§ WHAT IS ASKED
A. In the reflection on Alcoholics Anonymous, how does the writer practice an attitude of gratitude every day?
B. Output the reflection on Alcoholics Anonymous between "Bill and Dr" and "love us.. .", inclusive.

§ SELECTED PASSAGE

• • • • • • •

Bill and Dr Bob’s meeting when they did, the springing up of this now global fellowship, the 12-Step program which has been adopted by so many other organisations today– because it works– these are just amazing facts which save lives! And in many cases the lives of those who love us.. .

To my mind, AA’s 87 years of thriving is cause for remembering, reflecting and celebrating the birth of Alcoholics Anonymous. And one of the greatest gifts it’s given me is to realize how powerful having an attitude of gratitude is in my life. I practice this every day by writing out what I’m grateful for and sending it on to a group of other women. In return they send back to me what they’re grateful for. Often, if I’m feeling a bit low, caught up in self, and self pity or resentment has started to creep in, this gets me back on track. Writing it, yes, but also listening to the truth behind what others share with me.

• • • • • • •

§ ENTRIES SHOWN
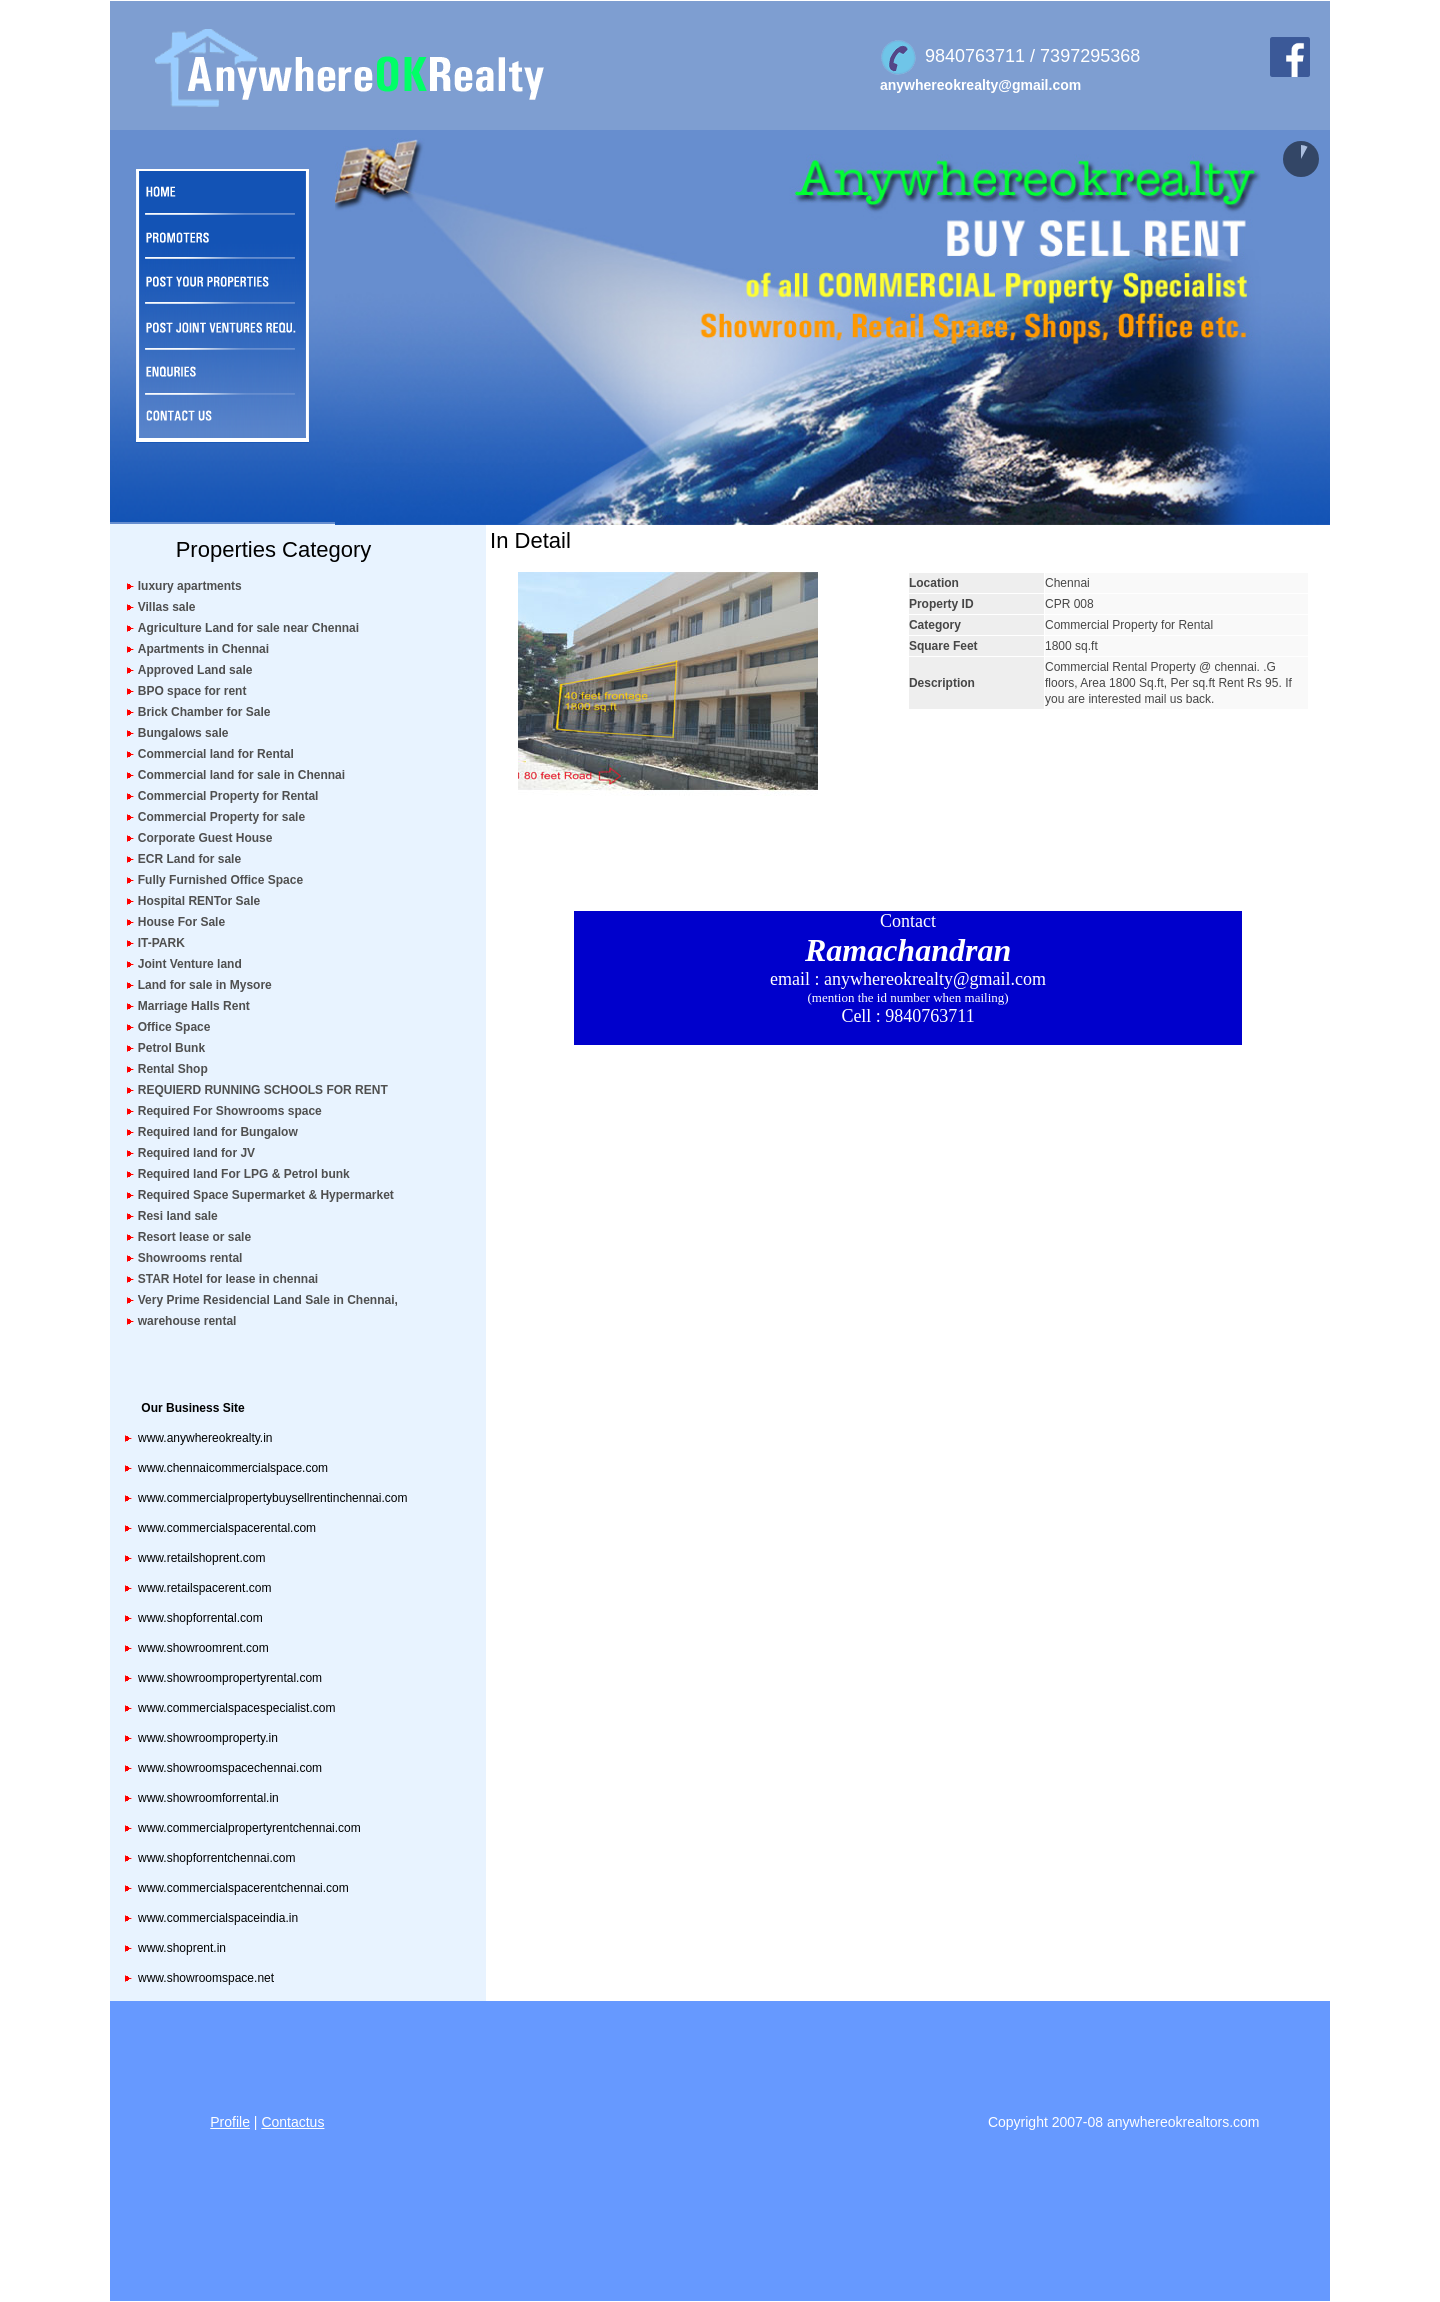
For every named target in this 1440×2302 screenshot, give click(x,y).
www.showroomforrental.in (208, 1798)
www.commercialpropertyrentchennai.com (249, 1828)
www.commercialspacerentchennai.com (243, 1888)
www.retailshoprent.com (201, 1558)
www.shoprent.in (182, 1948)
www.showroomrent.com (203, 1648)
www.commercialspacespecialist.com (236, 1708)
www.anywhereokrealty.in (205, 1438)
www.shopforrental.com (200, 1618)
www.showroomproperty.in (208, 1738)
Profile (230, 2122)
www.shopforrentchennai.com (216, 1858)
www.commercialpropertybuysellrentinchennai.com (272, 1498)
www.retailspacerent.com (204, 1588)
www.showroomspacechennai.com (230, 1768)
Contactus (292, 2122)
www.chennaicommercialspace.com (233, 1468)
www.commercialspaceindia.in (218, 1918)
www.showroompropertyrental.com (230, 1678)
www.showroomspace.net (206, 1978)
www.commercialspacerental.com (227, 1528)
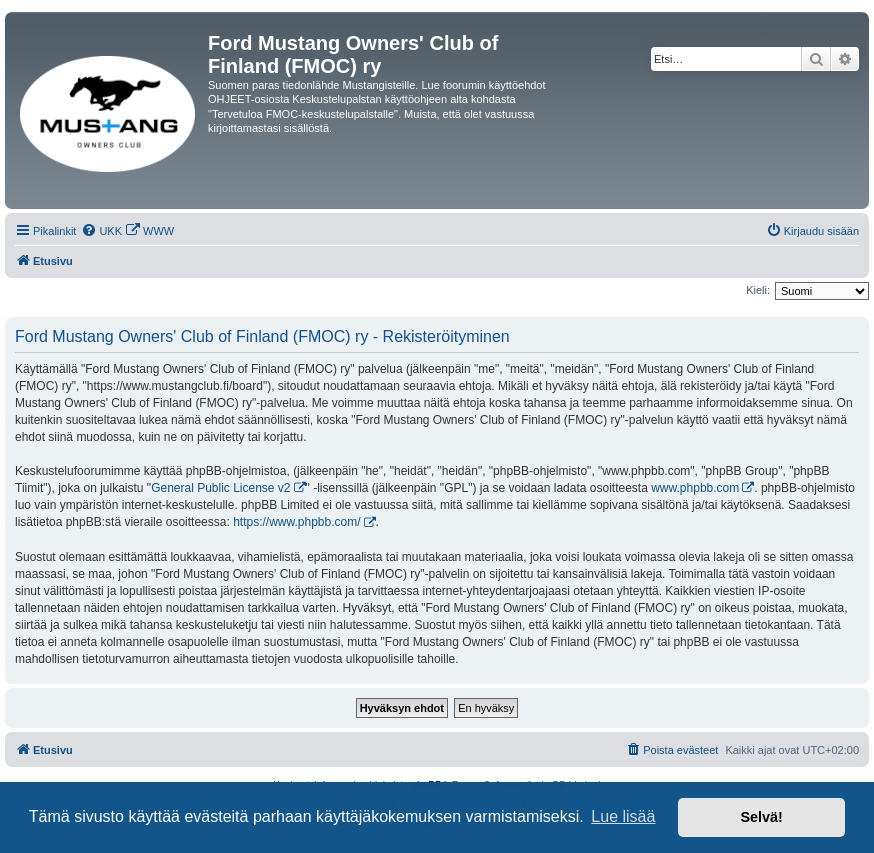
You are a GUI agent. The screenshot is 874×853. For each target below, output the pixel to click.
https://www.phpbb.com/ (296, 522)
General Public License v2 (220, 488)
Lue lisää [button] (623, 816)
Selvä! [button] (761, 817)
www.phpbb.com (695, 488)
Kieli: (758, 290)
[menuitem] (101, 231)
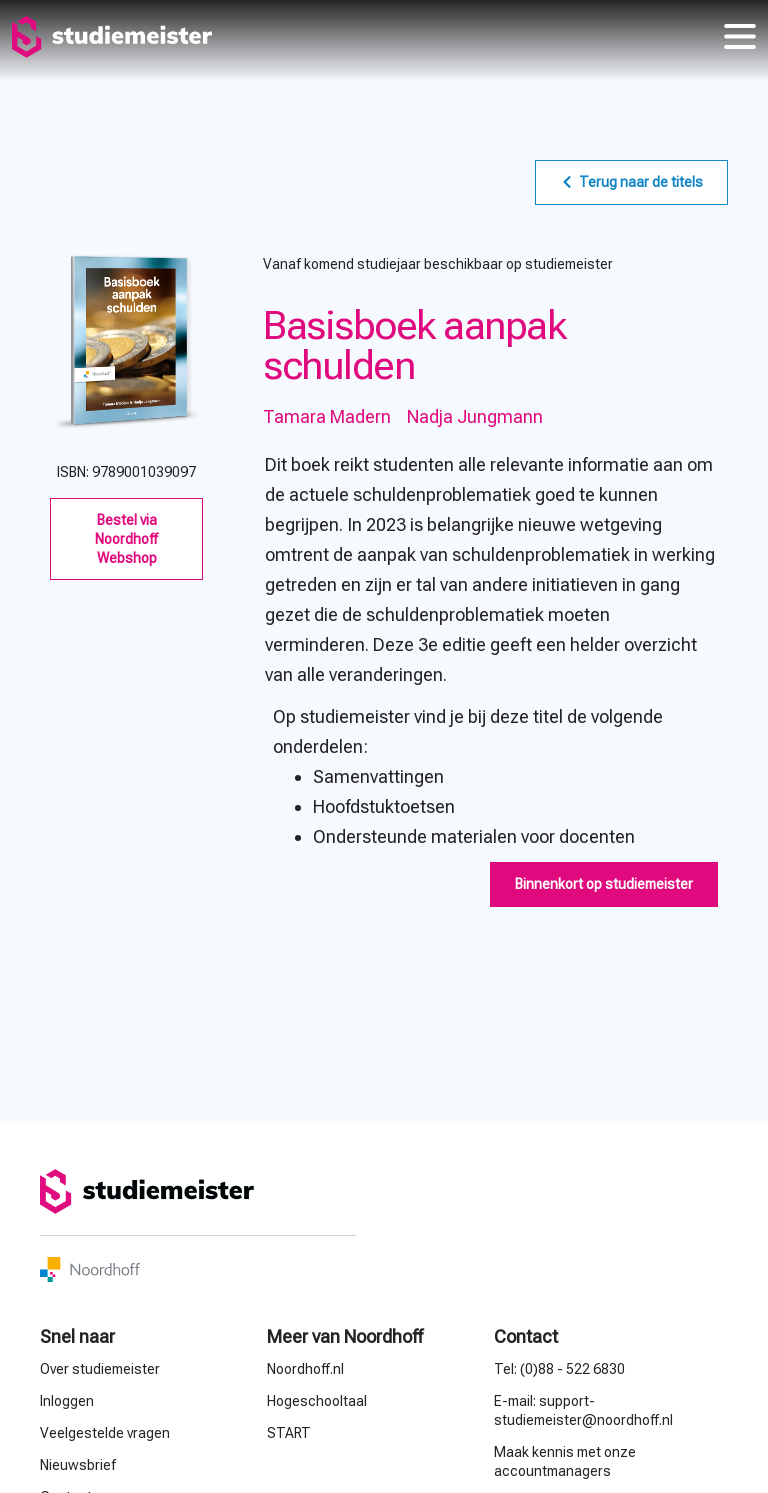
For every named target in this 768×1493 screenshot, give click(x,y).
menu (740, 37)
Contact (526, 1336)
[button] (604, 884)
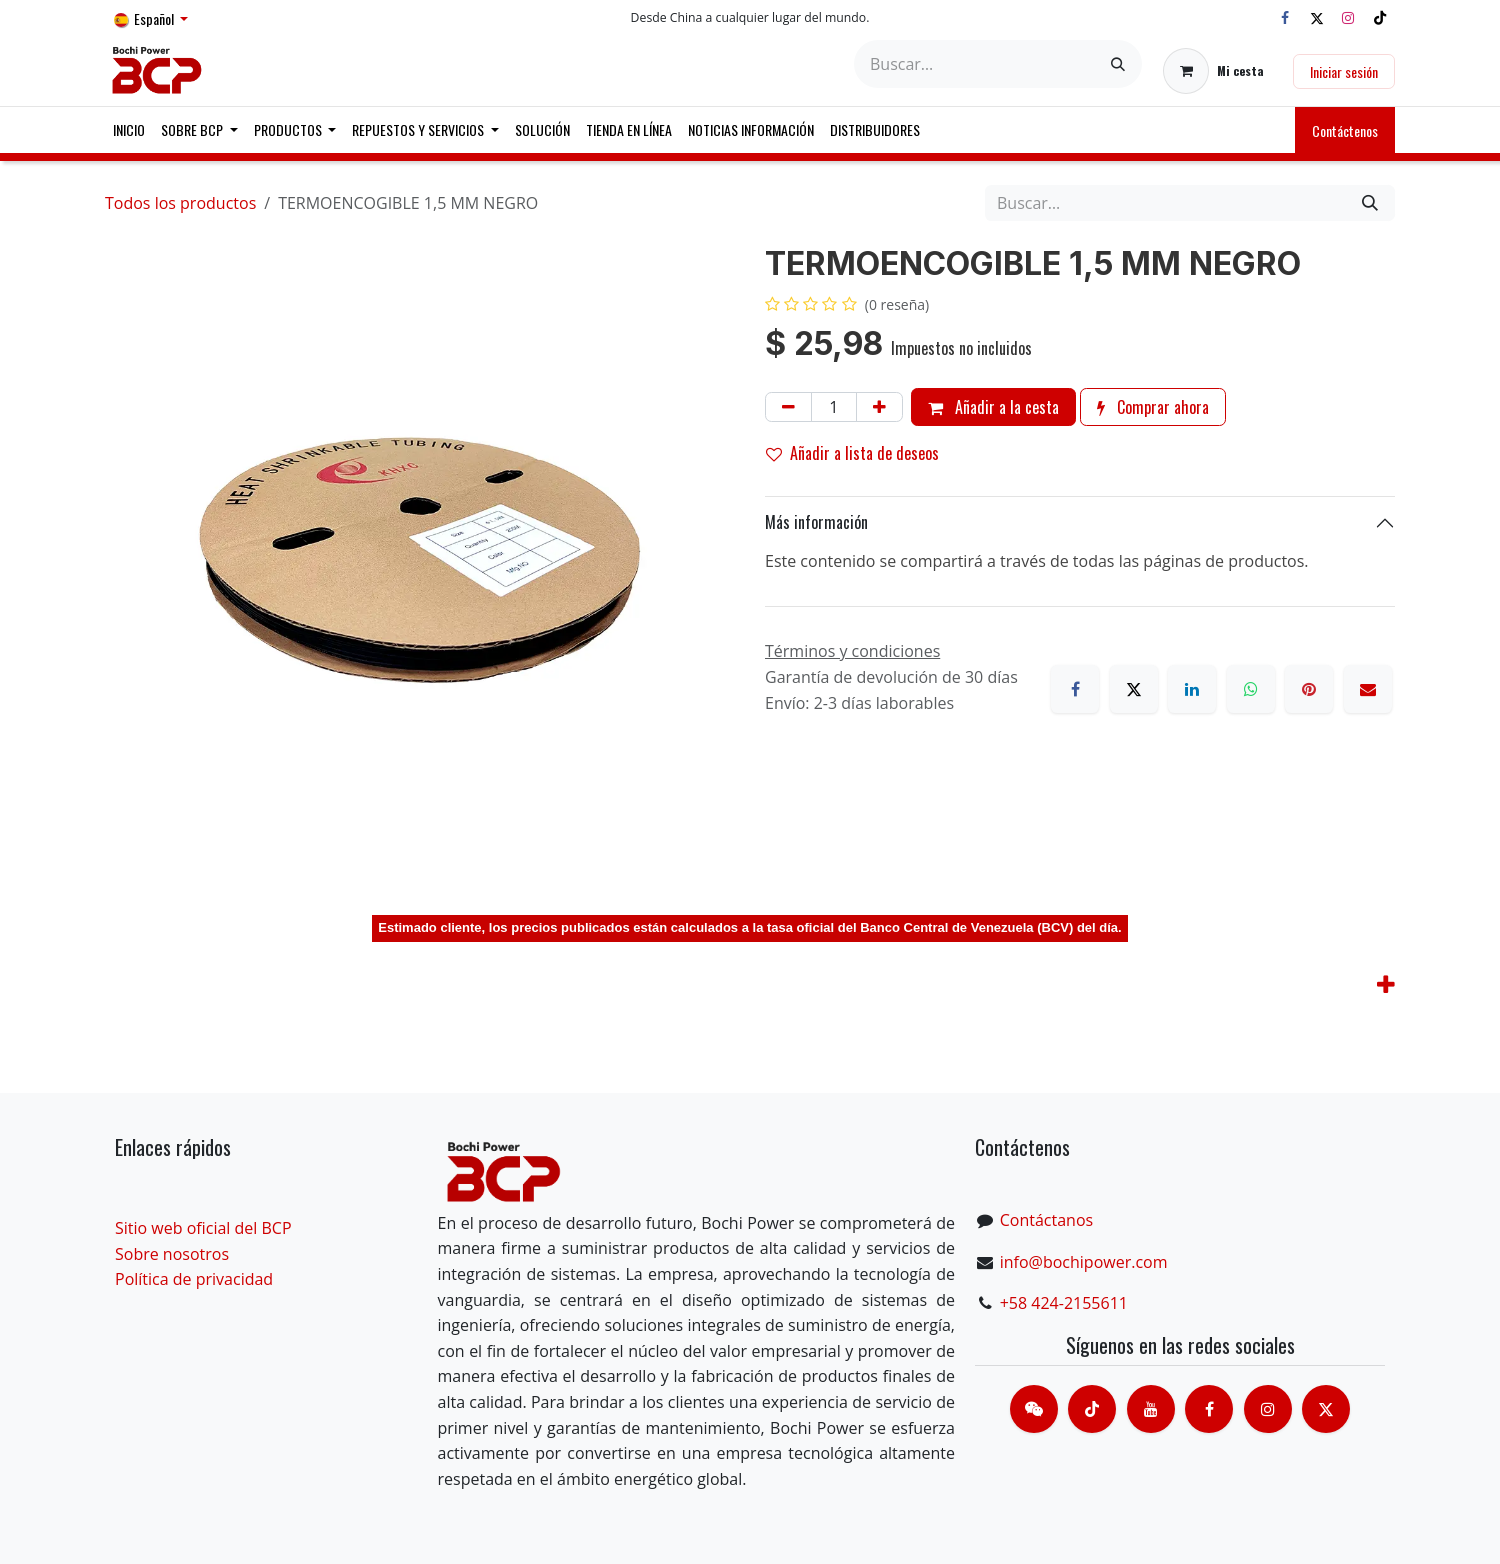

• • • • • • •

§ THE ANSWERS
A. By writing out what they're grateful for and sending it to a group of other women.

B.
Bill and Dr Bob’s meeting when they did, the springing up of this now global fellowship, the 12-Step program which has been adopted by so many other organisations today– because it works– these are just amazing facts which save lives! And in many cases the lives of those who love us.. .